**Supplied material**
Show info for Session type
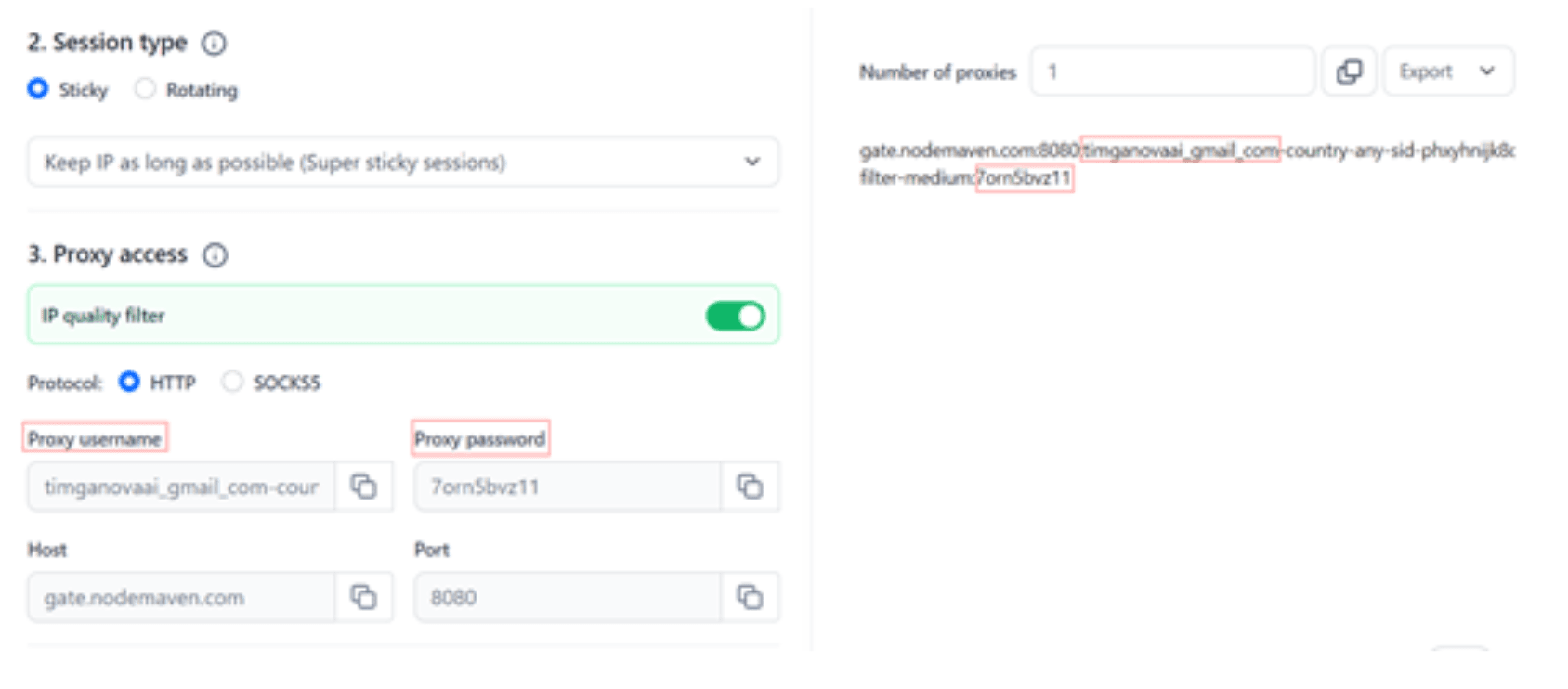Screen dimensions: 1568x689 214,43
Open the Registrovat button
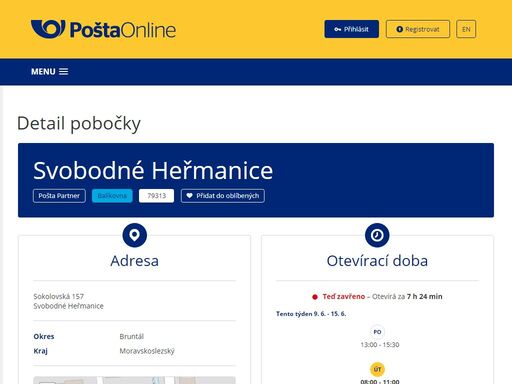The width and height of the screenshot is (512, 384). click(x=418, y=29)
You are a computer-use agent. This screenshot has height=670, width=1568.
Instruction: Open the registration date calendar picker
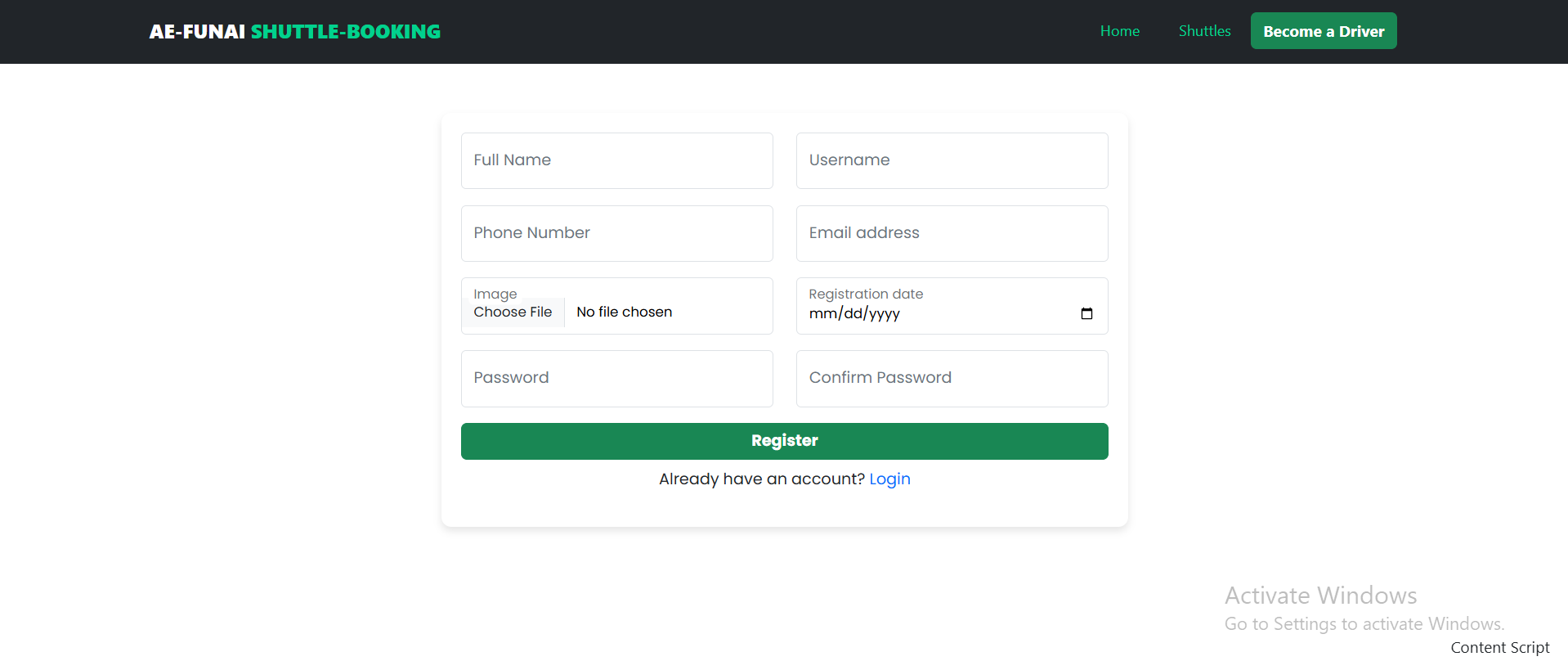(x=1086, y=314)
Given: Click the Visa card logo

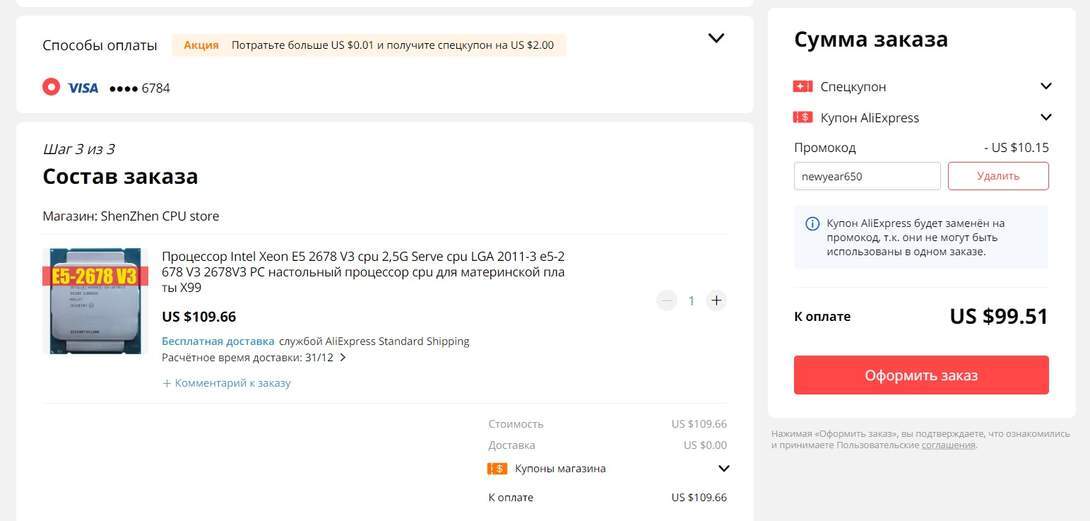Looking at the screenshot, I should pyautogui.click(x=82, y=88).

**Exercise**
Leaving out all pictures, print exactly the lines above from the one containing "Open the Registrovat button" through the last line of the entries.

**Answer**
Open the Registrovat button
The width and height of the screenshot is (512, 384). click(x=418, y=29)
You are a computer-use agent. This screenshot has height=670, width=1568.
Instruction: Open the registration date calendar picker
(x=1086, y=314)
Given: Click the Visa card logo

Looking at the screenshot, I should pyautogui.click(x=82, y=88).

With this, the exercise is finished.